[Screenshot grounding data]

****************************************

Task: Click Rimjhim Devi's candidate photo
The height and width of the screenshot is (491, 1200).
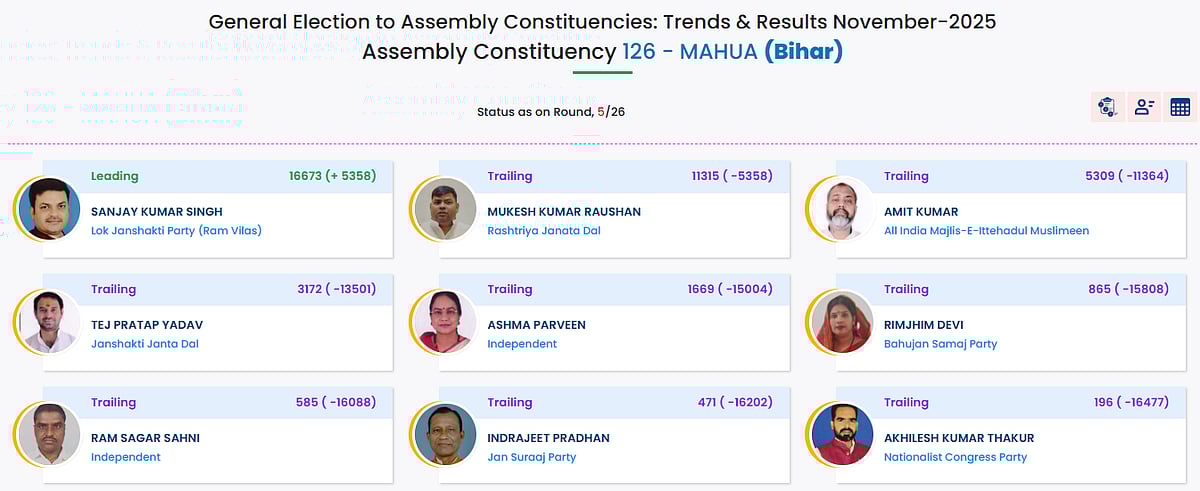Action: [842, 322]
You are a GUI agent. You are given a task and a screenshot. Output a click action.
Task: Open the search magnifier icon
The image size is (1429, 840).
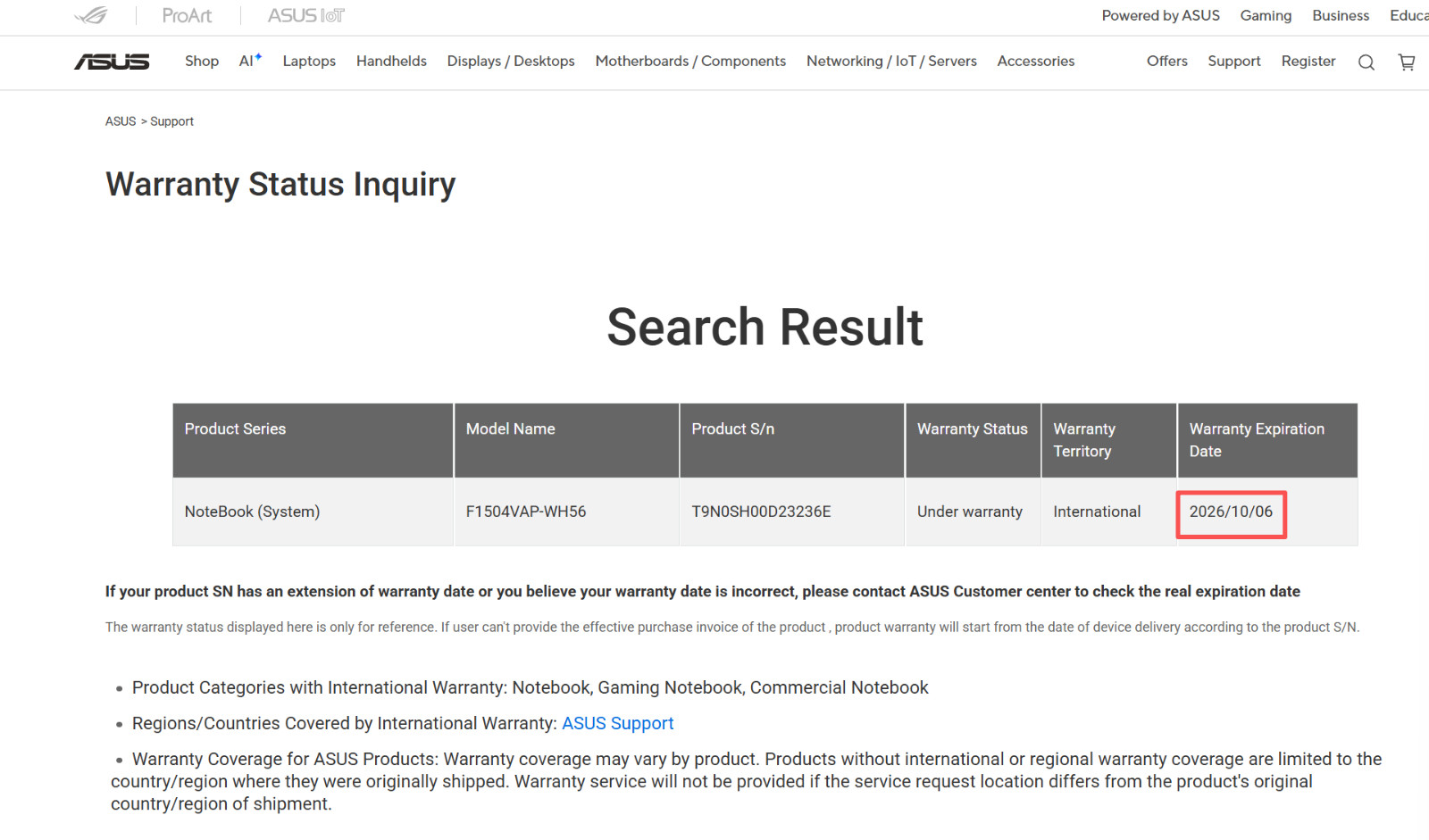point(1366,62)

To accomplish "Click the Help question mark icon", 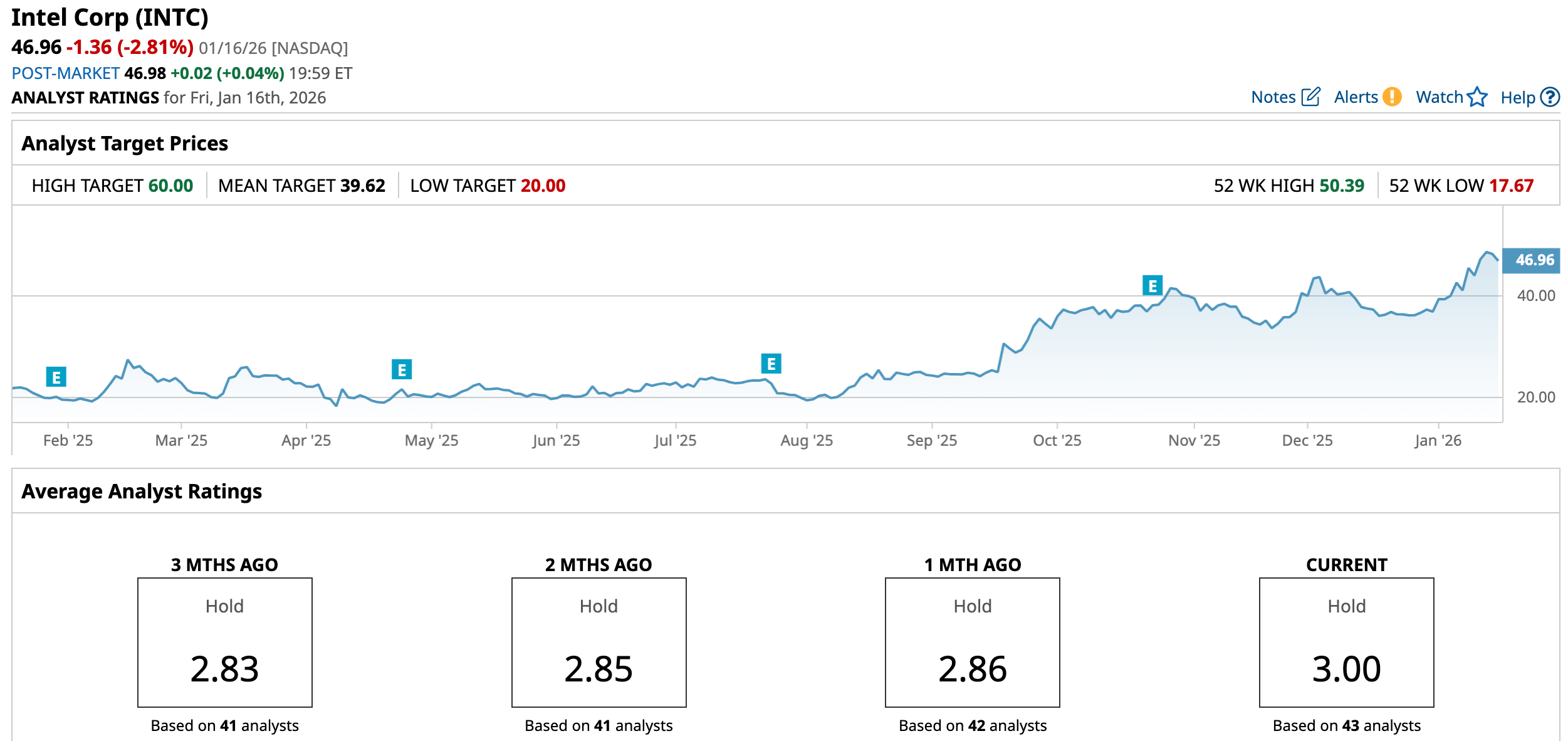I will pos(1550,97).
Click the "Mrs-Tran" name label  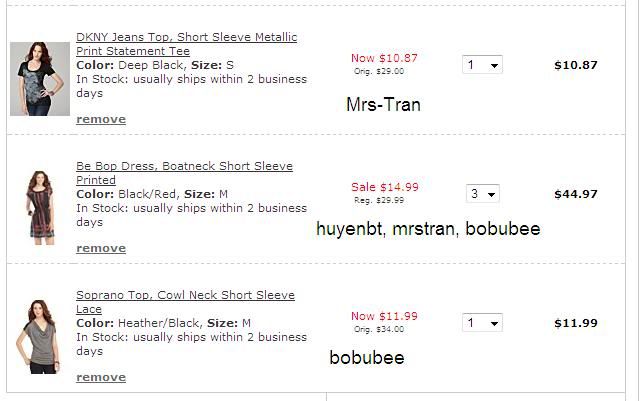(x=383, y=104)
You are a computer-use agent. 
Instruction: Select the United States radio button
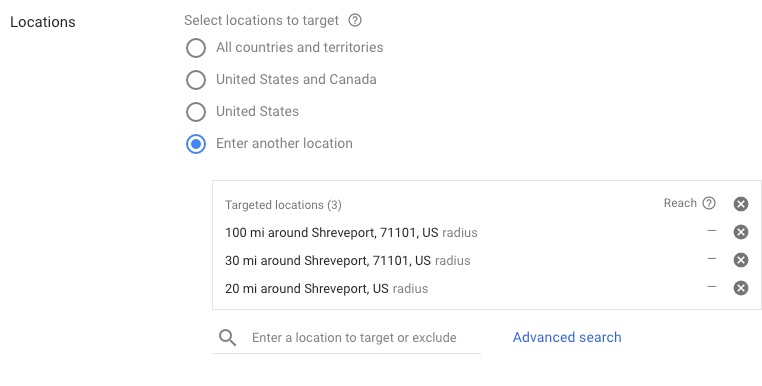coord(196,112)
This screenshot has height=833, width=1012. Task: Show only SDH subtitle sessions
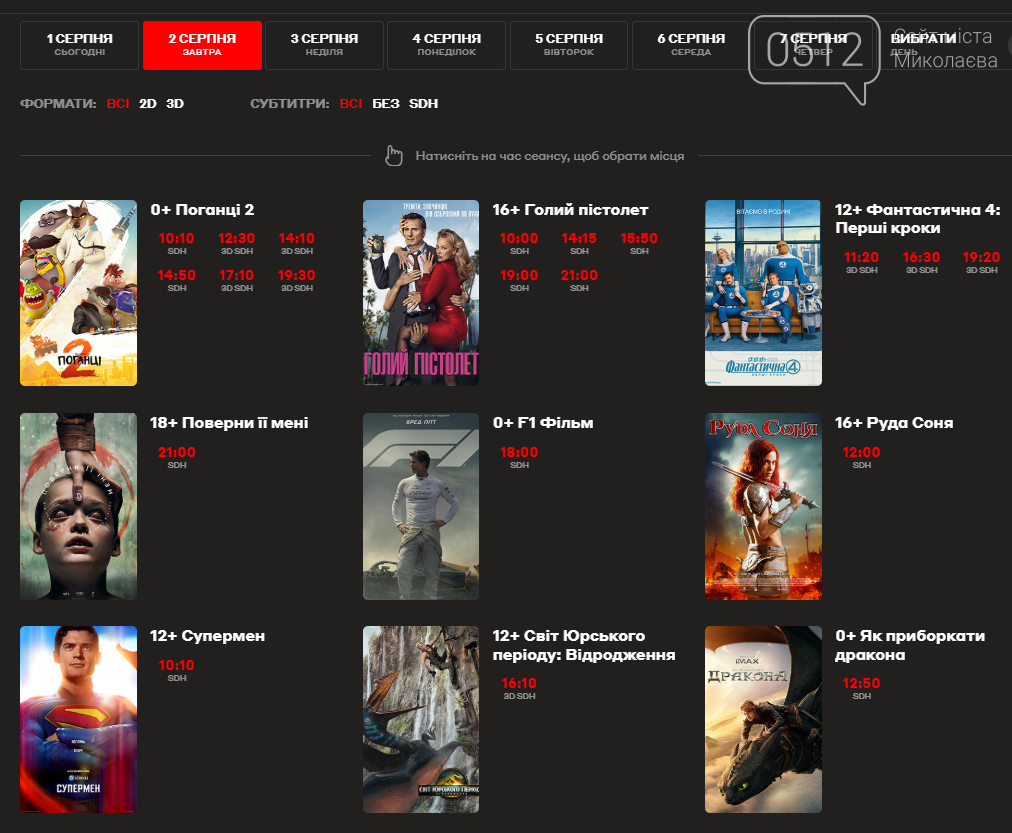[423, 103]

****************************************

# PROBLEM
Exactly the lines from the one with "This screenshot has" through the end of the records are to be repeated, both ends included, and pictures are to be omitted.

# TASK RESPONSE
This screenshot has height=833, width=1012. Task: Show only SDH subtitle sessions
[423, 103]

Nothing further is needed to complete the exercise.